The reason loop appears to not generate as much load is that it is not
writing your data out to disk. It is cached in the memory by the loop
driver and only flushed periodically. Needless to say this is playing
russian roulette with your data - if you experiance an outage on Dom0
chances are that your guest filesystems will experiance *catastrophic*
data loss. Not even journalling in the guest FS will help you here
since the journall writes will simply be cached in memory in the loop
driver.

I'd definitely opt for reliable data storage, for the guests to be properly
restorable at any point.


If you want to compare performance of real block devices, vs a file
backed image use the blocktap driver instead of the loop driver.

eg Instead of

   file:/path/to/image/file,xvda,w

Use the path like

   tap:aio:/path/to/image/file,xvda,w

Will surely try.


Also, I'd recommend fully allocating the disk space for your file image,
rather than using sparse files - there is significant overhead involved
in extending the sparse files at runtime which can lead to unexpected
performance degradation. Sparse is fine for development/testing, but in
production you want non-sparse files.

Actually all file images were done with full allocations already.

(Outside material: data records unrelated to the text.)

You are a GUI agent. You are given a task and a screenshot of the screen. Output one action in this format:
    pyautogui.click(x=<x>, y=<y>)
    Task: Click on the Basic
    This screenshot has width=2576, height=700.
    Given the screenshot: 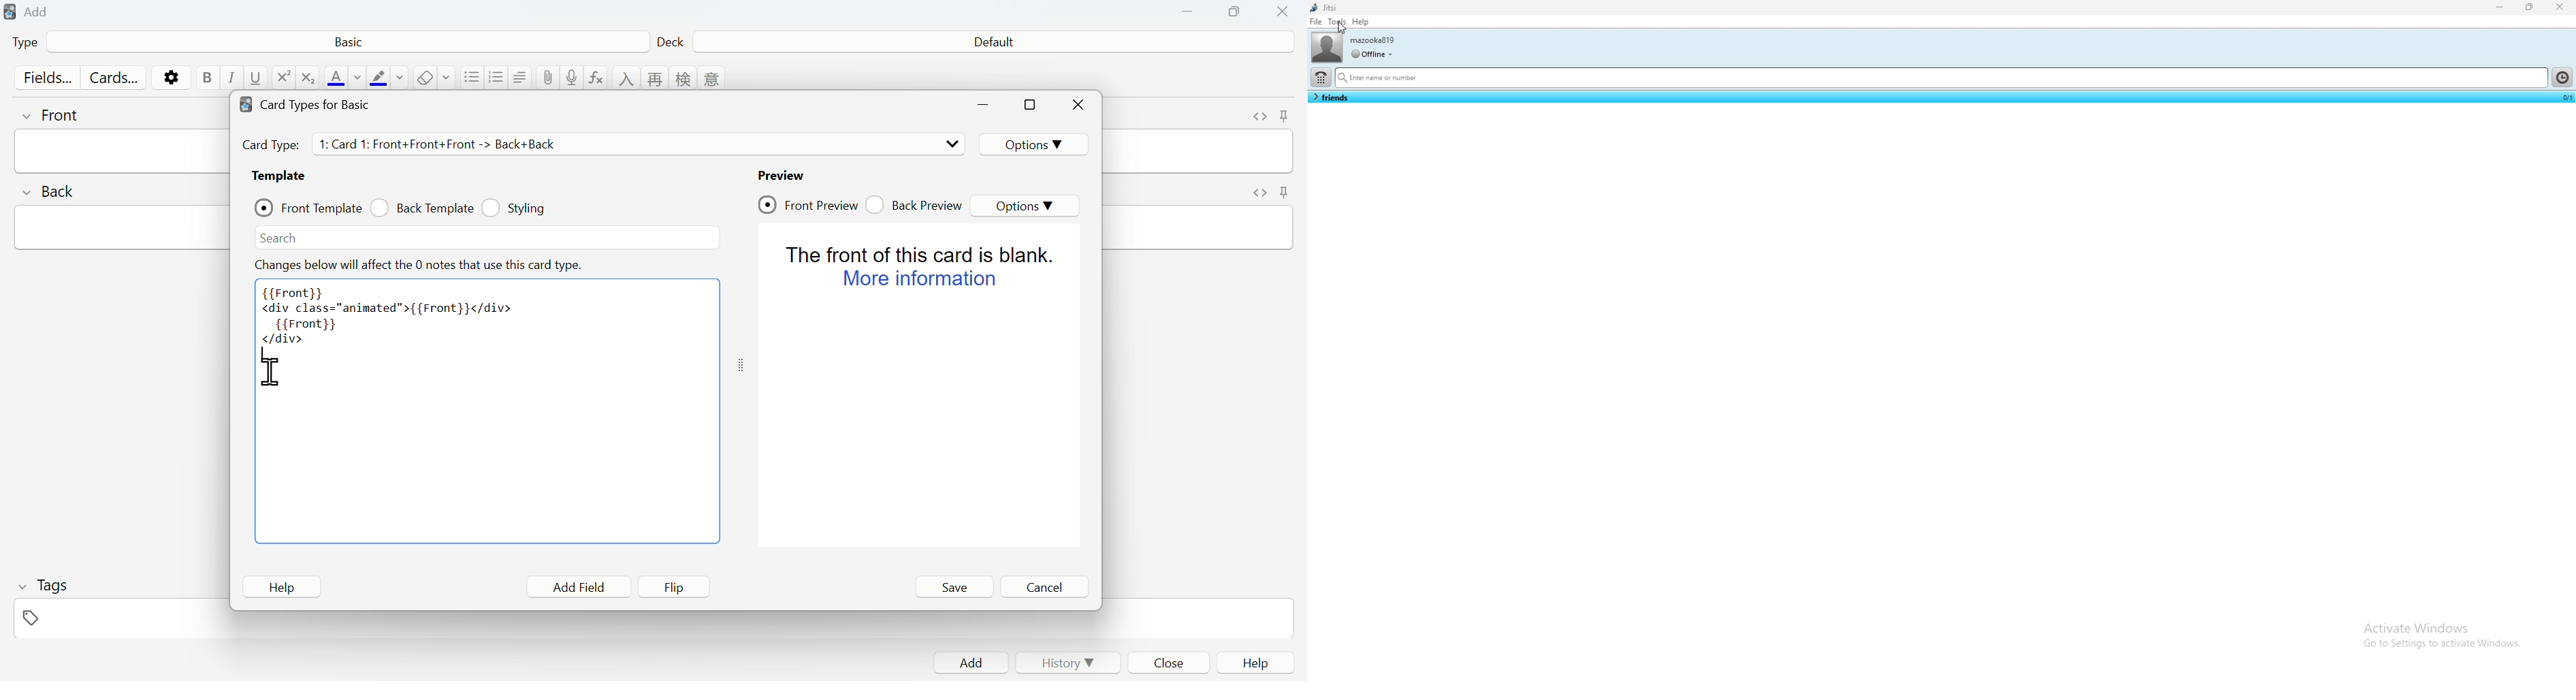 What is the action you would take?
    pyautogui.click(x=347, y=40)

Saw the sparse vs. full
discussion somewhere before.

Not to mention some OSes don't support sparse files, like NetBSD.

For my machines I use LVM, it makes backups easier and giving a VM more space is a simple lvextend/growfs operation. You can always run LVM on top of RAID, at least that will give you some redundancy.

This is what attracted me towards LVM (especially in regards to that 150GB Samba partition). I am running LVM on top of raid already - the LV group and volumes were initially created on a /dev/md1.

But honesty, I am still not sure what storage type to incline towards.